Generally, however, online teachers in our system have a passion for creating high quality learning environments for students. I’ve been teaching our CCC faculty about how to teach online for over ten years and the predominance of my teacher-students want to replicate what they do in their traditional classes to the online environment.
While I use the term “replicate” I do not mean just port over lectures and tests, I mean create activities that ensure that student learning takes place as effectively, if not more so, in the online environment and that include teacher to student interaction. One of the first things I ask our teachers when they start learning to teach online is, “How many of you think that you have changed or saved a life in your teaching?” Without a doubt, our teachers all agree that they have had that experience. My follow–up is that it wasn’t the technology, the textbook, or the materials that saved anyone, it was the teacher presence. It’s the teacher that connects the materials to the knowledge and creates an engaging, creative environment.
I have seen some amazing courses that were developed by teams of teachers with the assistance of instructional design support. These courses have then been offered with significant teacher presence as part of the strategy. I am beginning to believe that this might be the best approach to effective online course design, but it is certainly not the only one. If we don’t assist our teachers in creating effective courses by providing them with instructional design support that is capable of developing rich media content, then we see teachers resort to publisher content that can become “a course in a box”. That approach is one I dislike, as it does take the teacher out of the design process of their own courses, and limits the ability for the human high-touch environment to develop.
To think that we can take the teacher presence out of the technology-delivered classroom and be successful in educating the whole student is really the thinking that will lead to the development of less than civic minded, empathetic, creative citizens. So, why not start looking at the models that work in online education rather than continuously trying to focus on experiments that have gone wrong?

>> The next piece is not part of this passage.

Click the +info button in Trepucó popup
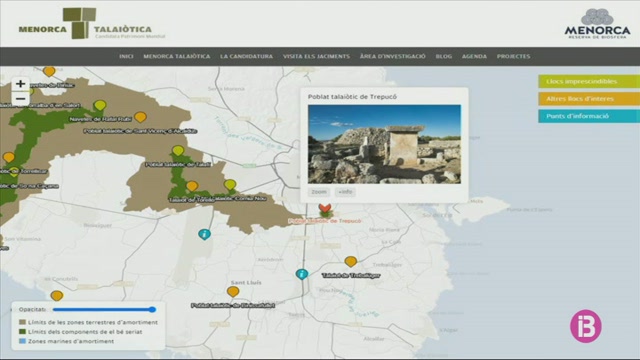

My own experience as an online teacher includes online conversations with students that were far more involved than the occasional, or even intentional, questioning and interaction with students in the face-to-face classroom. The need for every student to thoughtfully respond to an activity within a course makes for excellent consideration in discussion and blog posts, for example. I had to be present in the course for those interactions to exist. I had to model and cajole and monitor, but when I did the results were evident. I had one student comment at the end of a course, “I felt like you were with us the entire time”. I couldn’t have gotten a more treasured compliment from an online student.
There are relationships that happen in the traditional academy that cause us to think critically about what we are learning. That focus on relationships cannot be diluted in the online environment if we expect students to be engaged in what they are learning and in the lives that they will lead as a result.
I love reviewing the courses that my teacher-students create. I love being in the online learning environment with them as we discuss teaching and learning strategies and test the limits of our creativity. Online instruction doesn’t have to be a self-paced, auto-run, human-less activity. It should not be. (Notice, I didn’t say, “never be” – just-in-time learning resources can be important additions to an online learning inventory.)
What that takes, however, is less dependence on technology as THE solution to an institutions financial crisis, and more about making sure that we educate our citizenry. It’s sad that the government has reduced its contributions to public education over the years, which has led to the huge rise in cost for both institutions and students. Is there a correlation with our economic decline as a society?
I am fortunate to live in a state that has decided to fund online learning for the 100% of the population who want to go to college and find the community colleges as their option. With the initiative I am working on, we may have the chance to focus on what works, finally.